| No matter how sophisticated the contact lens practitioner becomes in
designing a contact lens or using new lens materials, the type of astigmatism must be determined prior to selecting the proper lens modality for a
given patient. First some background and basics:
CAUSE OF ASTIGMATISM
As background, astigmatism may be defined as an “optical defect” in
which refractive power is not uniform in all meridians. Light rays entering
the eye are bent unequally by different meridians, preventing formation of
a sharp focus on the retina, according to Cassin, Review of Eye Terminology, second edition.
Causes of astigmatism may
arise from any or all of the
following: 1. Astigmatism due
to the cornea, 2. Astigmatism
due to the crystalline lens, 3.
The fovea of the eye’s occupying an eccentric position in
relation to the visual axis, 4.
Changes in vitreous gel,
resulting in a change of
index, irregularity in the surface of the retina, according
to Hartstein J., Review of
Refraction.
INCIDENCE OF
ASTIGMATISM Up to about 83 percent of all
patients wearing eyeglasses
have an astigmatism correction. 60 percent of the population show astigmatism
between .50 and 1.50
diopters. That is made up of
almost 20 percent with less
that .50 diopter. About 45 percent show astigmatism between .50 and
1.00 diopter and another 15 percent show astigmatism between 1.00 and
1.50 diopters. Another 10 percent demonstrate astigmatism between 1.50
and 2.00 diopters, and finally another 7 percent show astigmatism
between 2.00 and 3.00 diopters. It is interesting to note that only about 3
percent of the population shows astigmatism in excess of 3.00 diopters.
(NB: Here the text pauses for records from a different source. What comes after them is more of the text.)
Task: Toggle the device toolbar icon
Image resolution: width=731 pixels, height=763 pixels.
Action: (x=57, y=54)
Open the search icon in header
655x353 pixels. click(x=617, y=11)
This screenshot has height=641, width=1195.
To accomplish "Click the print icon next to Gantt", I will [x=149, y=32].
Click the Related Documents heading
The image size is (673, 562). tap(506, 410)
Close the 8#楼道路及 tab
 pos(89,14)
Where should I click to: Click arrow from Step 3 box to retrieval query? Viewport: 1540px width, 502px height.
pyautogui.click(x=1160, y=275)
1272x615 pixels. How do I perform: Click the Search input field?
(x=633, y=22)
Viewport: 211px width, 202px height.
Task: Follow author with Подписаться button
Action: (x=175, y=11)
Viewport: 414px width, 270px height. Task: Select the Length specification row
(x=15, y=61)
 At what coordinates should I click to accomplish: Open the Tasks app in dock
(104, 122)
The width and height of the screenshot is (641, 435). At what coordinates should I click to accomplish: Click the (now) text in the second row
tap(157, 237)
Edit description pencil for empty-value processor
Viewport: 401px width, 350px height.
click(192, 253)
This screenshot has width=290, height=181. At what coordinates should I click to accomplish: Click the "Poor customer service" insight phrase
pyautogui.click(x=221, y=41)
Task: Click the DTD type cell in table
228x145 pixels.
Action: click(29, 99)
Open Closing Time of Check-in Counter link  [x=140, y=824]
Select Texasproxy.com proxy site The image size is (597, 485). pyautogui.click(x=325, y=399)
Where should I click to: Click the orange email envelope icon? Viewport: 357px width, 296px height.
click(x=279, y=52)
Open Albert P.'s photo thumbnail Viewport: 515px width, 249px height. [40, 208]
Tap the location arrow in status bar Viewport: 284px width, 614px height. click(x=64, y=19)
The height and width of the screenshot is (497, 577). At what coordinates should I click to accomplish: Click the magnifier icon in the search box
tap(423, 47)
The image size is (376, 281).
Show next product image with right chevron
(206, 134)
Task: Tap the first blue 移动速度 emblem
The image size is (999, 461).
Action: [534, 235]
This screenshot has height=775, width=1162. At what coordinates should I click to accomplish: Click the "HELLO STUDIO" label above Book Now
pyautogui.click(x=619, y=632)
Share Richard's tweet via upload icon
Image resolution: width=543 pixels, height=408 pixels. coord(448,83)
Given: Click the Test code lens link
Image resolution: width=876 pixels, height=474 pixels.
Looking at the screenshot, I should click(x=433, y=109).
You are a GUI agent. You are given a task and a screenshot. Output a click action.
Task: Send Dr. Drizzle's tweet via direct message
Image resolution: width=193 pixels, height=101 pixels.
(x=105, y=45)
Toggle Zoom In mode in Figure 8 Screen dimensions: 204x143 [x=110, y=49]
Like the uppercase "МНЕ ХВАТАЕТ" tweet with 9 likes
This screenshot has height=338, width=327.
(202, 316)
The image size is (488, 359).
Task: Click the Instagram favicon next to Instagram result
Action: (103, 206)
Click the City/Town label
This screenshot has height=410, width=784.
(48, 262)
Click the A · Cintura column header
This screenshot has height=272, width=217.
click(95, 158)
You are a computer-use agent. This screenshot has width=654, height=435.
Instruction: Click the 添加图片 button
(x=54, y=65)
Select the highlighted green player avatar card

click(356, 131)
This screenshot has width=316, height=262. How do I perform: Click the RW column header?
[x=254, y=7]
(From Hartstein, J., Review of Eye Terminology.)
TYPES OF ASTIGMATISM
Total astigmatism of the eye consists of both corneal and lenticular astigmatism. To determine the type and amount of astigmatism, the following
relationship may be utilized: Total astigmatism consists of corneal and
lenticular astigmatism (internal).
Total astigmatism — Corneal Astigmatism + Lenticular astigmatism (TA
= CA + LA) (From Contact Lenses and Corneal Disease, A. Gasset.)
Corneal Astigmatism — Astigmatism found on the cornea and measured
by keratometry. The difference between the two principal meridians is
the amount of corneal astigmatism.
Lenticular Astigmatism — Found within the eye and cannot be determined by keratometry.
Total astigmatism is reflected in the patient’s refraction or spectacle correction; for example in the prescription: -3.00 -.50 x 180, the total astigmatism = -.50 x 180.
Corneal astigmatism can be calculated by keratometer (K) readings, for
example K = 42.50 @ 180/43.00 @ 90. The amount of corneal astigmatism is equal to a +0.50 x 90 or -0.50 x 180.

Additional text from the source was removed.